Drug susceptibility testing (DST) was performed for all the drugs mentioned above with the exception of dapsone, claritromycin and thiacetazon. Resistance was found on all the drugs tested.
Case 2 was admitted to two different hospitals for a total of 625 days. The patient was prescribed, at different times, the following drugs: 1) first-line drugs: streptomycin, rifampicin, isoniazid, ethambutol and pyrazinamide; 2) second-line drugs: fluoroquinolones, ethionamide, amikacin, para-aminosalycilic acid, capreomycin, kanamycin and cycloserine; 3) additional drugs: rifabutin, clofazimine, dapsone, claritromycin and thiacetazon. The last treatment regimen, prescribed in the reference hospital, was followed until death for 60 months .

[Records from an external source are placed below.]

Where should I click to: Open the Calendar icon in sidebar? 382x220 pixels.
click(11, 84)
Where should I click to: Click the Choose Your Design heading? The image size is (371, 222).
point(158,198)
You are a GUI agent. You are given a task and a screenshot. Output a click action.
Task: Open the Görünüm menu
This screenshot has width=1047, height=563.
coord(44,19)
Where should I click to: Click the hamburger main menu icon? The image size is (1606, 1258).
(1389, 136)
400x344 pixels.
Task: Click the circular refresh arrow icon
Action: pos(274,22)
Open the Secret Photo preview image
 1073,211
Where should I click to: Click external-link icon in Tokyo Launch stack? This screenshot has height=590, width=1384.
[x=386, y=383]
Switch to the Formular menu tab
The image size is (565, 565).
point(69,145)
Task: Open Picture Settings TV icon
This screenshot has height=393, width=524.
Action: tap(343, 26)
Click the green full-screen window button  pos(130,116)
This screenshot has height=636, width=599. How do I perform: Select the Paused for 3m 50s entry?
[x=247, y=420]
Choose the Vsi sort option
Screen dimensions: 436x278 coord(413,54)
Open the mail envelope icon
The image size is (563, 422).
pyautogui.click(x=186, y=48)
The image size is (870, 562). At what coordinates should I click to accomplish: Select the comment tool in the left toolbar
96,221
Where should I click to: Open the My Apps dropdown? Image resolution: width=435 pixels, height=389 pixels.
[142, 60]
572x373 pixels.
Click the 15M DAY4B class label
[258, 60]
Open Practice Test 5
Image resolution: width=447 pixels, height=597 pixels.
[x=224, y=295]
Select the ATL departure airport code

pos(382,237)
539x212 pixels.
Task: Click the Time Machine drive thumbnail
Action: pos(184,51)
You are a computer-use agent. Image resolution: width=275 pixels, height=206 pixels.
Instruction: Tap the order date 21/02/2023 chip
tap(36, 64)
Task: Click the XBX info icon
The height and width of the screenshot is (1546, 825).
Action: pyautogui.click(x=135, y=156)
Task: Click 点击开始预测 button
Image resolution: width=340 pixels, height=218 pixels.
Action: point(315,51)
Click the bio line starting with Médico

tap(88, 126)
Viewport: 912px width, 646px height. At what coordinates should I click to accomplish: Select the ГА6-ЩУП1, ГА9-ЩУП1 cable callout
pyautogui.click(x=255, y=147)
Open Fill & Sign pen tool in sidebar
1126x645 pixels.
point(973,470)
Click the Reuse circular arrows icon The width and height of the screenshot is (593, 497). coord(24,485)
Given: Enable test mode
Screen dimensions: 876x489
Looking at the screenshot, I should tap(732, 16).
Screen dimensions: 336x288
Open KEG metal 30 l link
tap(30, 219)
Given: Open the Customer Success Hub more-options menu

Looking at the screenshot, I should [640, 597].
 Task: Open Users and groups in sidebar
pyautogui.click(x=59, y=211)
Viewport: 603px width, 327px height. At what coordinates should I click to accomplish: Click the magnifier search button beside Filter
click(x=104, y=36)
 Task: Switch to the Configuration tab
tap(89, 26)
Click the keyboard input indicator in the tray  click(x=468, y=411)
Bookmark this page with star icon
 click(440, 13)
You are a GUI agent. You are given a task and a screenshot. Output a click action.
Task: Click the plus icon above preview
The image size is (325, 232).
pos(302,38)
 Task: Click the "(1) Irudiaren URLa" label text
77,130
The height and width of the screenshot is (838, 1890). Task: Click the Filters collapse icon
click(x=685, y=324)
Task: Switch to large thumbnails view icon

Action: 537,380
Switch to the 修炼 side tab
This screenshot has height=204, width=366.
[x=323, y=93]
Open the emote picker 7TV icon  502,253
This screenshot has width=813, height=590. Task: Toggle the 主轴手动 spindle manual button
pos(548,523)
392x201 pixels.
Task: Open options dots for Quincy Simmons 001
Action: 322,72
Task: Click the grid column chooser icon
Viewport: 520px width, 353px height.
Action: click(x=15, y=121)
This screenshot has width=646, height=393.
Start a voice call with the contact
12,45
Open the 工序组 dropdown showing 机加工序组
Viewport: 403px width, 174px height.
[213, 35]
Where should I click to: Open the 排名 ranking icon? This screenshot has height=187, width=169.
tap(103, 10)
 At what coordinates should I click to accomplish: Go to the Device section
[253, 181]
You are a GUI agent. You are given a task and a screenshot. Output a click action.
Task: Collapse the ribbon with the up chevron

According to DST, case 2 was found to be resistant to all the drugs with known anti-TB activity
In both cases the drug susceptibility tests showed that resistance to new drugs was acquired over time. Case 1 was initially mismanaged, and then admitted at the reference hospital being already resistant to the majority of the available drugs. Case 2 management and adherence to the regimen prescribed was sub-optimal before admission to the reference hospital.
Implications for surveillance
The reasons why a few drugs were not tested in case 2 (including lack of standardisation/guidelines on the drugs to be tested, limited effects of the drugs in clinical practice, evidence of resistance to another anti-leprosy drug – clofazimine, known adverse effects of thiacetazone, lack of poor substance to perform DST, etc.) explain why surveillance still has difficulties in identifying all existing XDR-TB cases. Few laboratories in Italy, as in other European countries, are equipped to perform DST for all the second line drugs necessary to define XDR-TB. Furthermore, in vitro testing is not considered reliable for some of the second-line drugs. It is really possible that a certain proportion of MDR-TB cases notified in Europe (particularly those already treated for TB in the past) are also XDR-TB.
Implications for control
All XDR- and about 50% of MDR-TB cases as reported in the study mentioned above  were previously treated for TB in the past. This finding, coupled with the unlucky story of the two cases mentioned above, suggests the major role played by mismanagement of TB cases and sub-optimal infection control in determining the emergence of the problem. Furthermore, the finding that immigration is significantly associated with the XDR-TB status (multivariate analysis, Italy-Germany study ) needs to be underlined.
Improvement of policies and practices is necessary if we want to reach TB elimination in Europe.